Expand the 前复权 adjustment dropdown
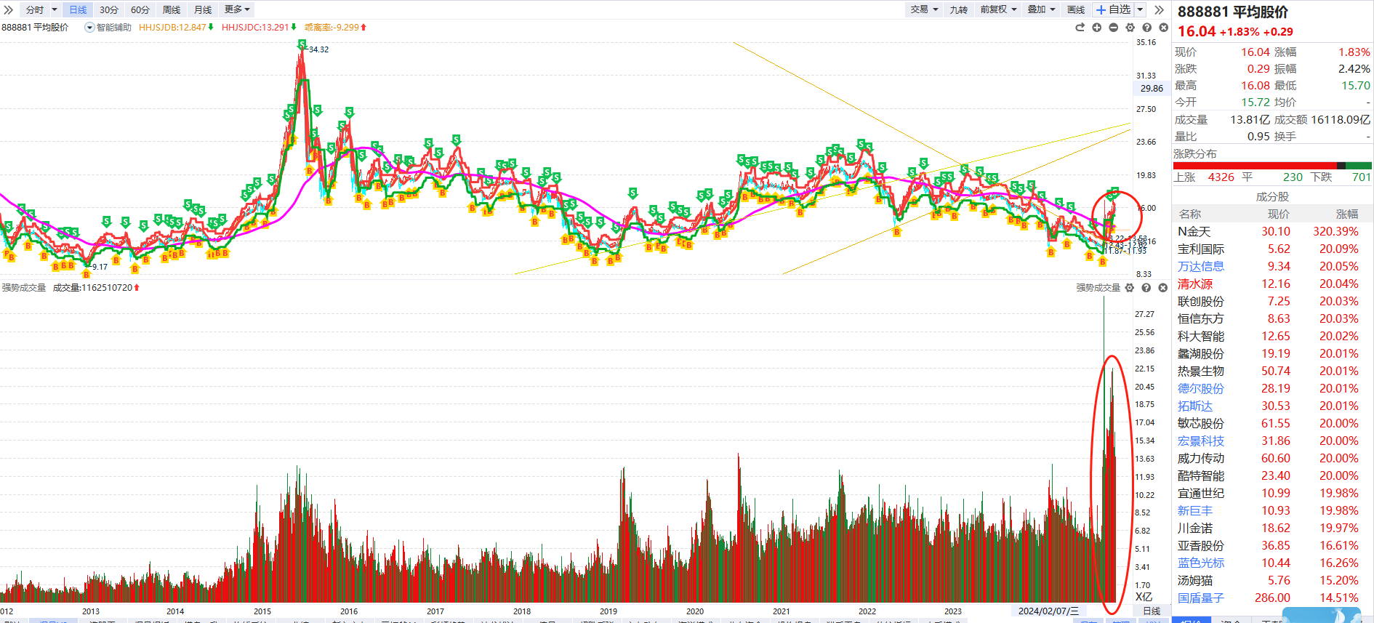Screen dimensions: 1374x623 click(x=997, y=9)
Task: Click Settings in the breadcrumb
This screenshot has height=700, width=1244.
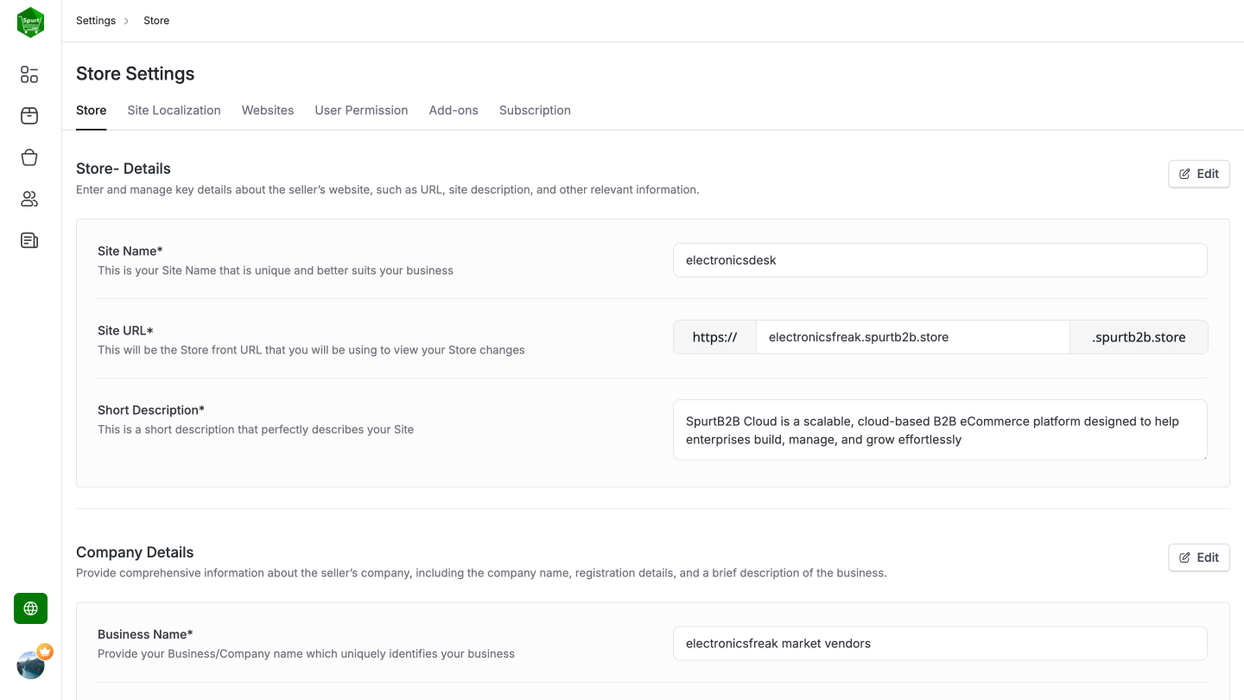Action: (95, 20)
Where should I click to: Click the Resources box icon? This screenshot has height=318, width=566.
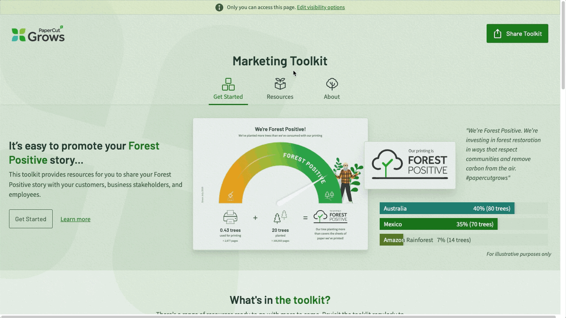pos(280,84)
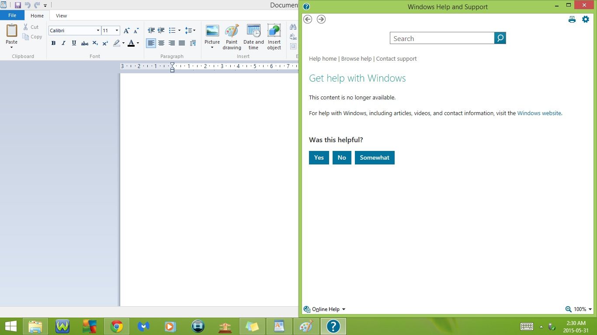Screen dimensions: 597x335
Task: Launch Google Chrome from the taskbar
Action: point(117,326)
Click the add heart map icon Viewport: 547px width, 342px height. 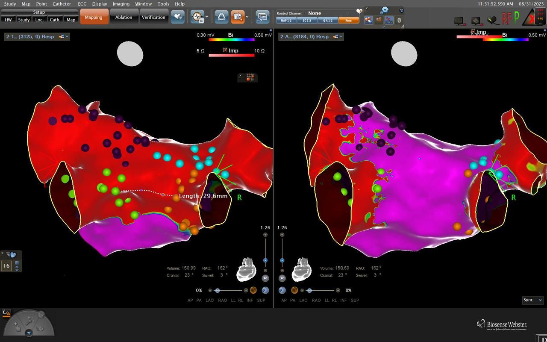point(178,17)
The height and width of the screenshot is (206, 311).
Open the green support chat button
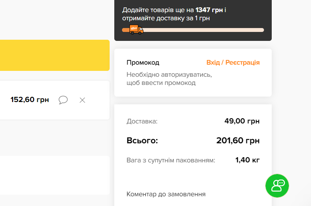(278, 185)
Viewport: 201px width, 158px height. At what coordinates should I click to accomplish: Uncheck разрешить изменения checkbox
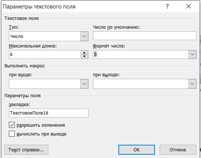tap(12, 125)
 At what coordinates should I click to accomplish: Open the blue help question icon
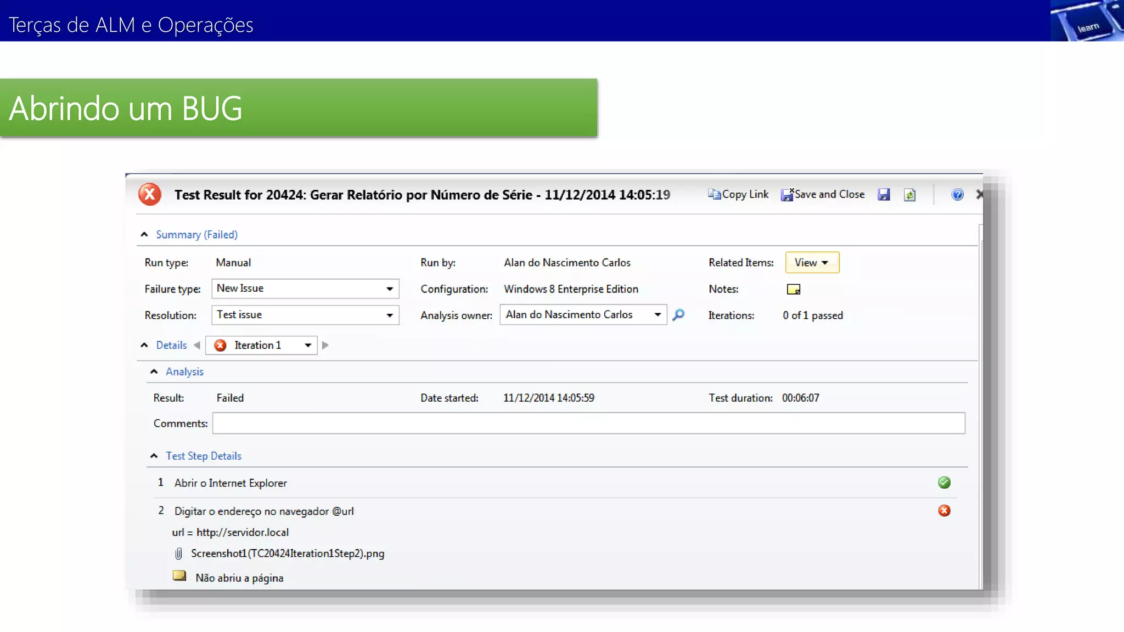coord(957,194)
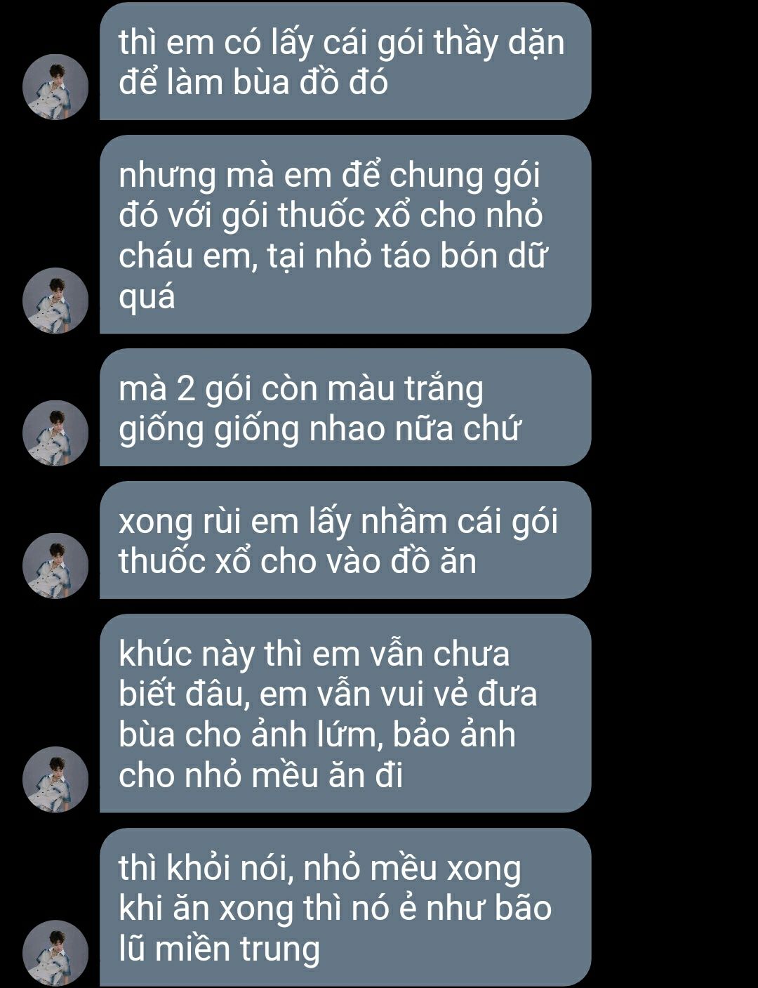Select message 'thì em có lấy cái gói thầy dặn'

tap(345, 61)
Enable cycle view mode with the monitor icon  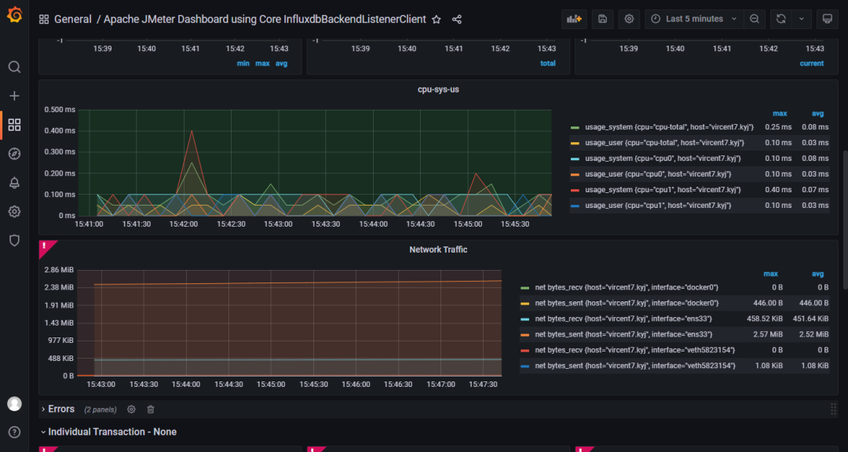point(828,18)
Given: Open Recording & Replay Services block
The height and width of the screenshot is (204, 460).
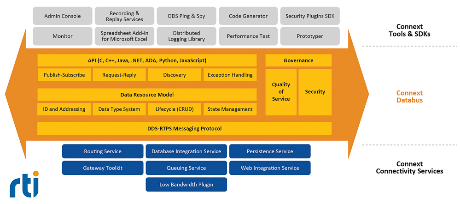Looking at the screenshot, I should click(124, 16).
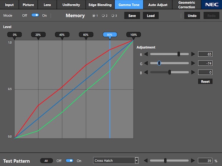Click the R slider right increment arrow
The height and width of the screenshot is (166, 222).
[193, 54]
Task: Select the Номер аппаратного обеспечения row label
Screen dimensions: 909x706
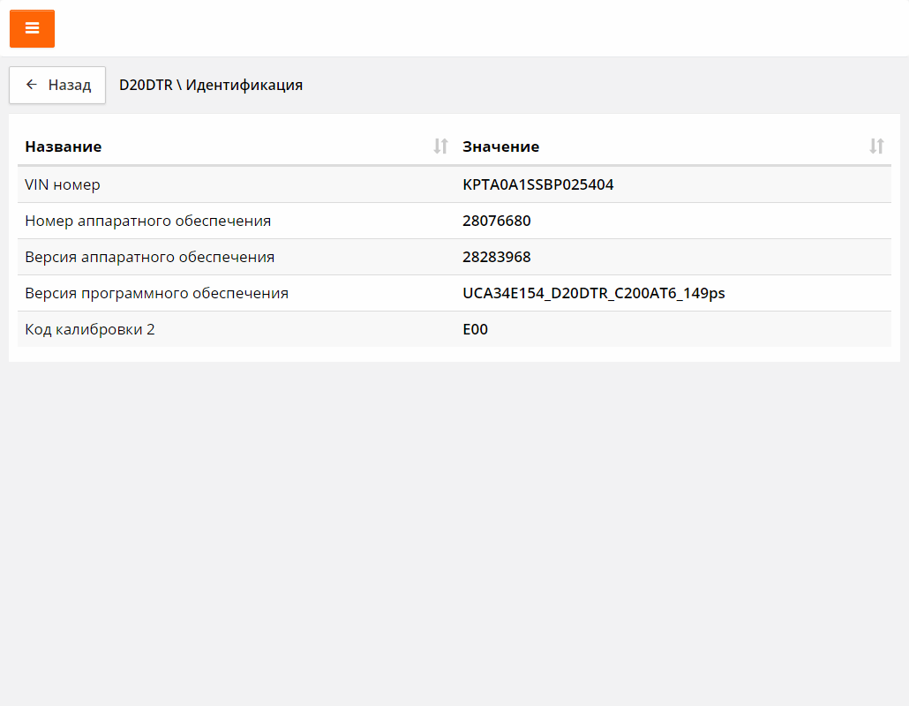Action: (147, 221)
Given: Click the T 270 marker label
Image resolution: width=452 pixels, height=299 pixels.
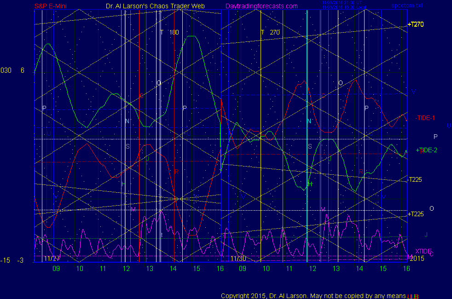Looking at the screenshot, I should click(270, 32).
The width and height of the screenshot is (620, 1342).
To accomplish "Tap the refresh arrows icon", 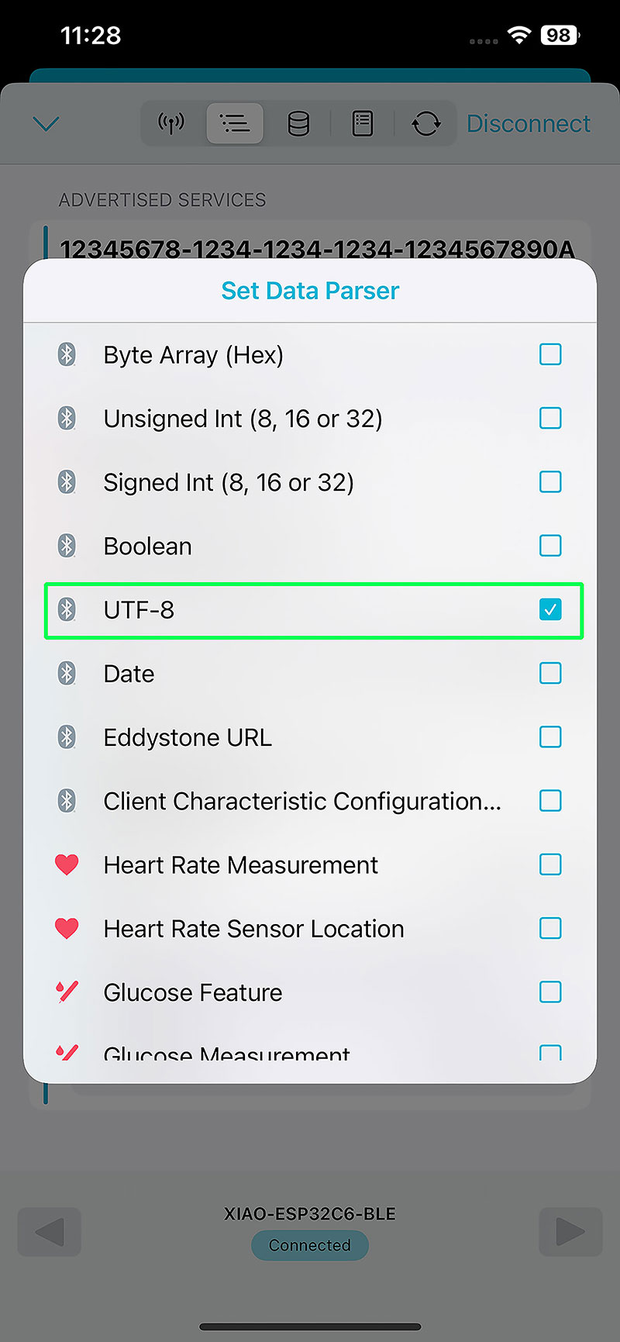I will 426,123.
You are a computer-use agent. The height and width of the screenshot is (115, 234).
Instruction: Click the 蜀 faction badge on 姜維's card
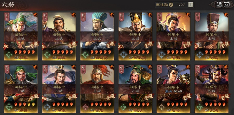9,55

============

What is being asked
Reproduce the listing exactly from its first line through the line containing "Action: (95, 20)", including both of those lines. Leave the pictures out.

Output for this task
Expand the 前复权 adjustment dropdown
Screen dimensions: 1374x623 click(x=997, y=9)
Task: Click Settings in the breadcrumb
This screenshot has height=700, width=1244.
Action: (95, 20)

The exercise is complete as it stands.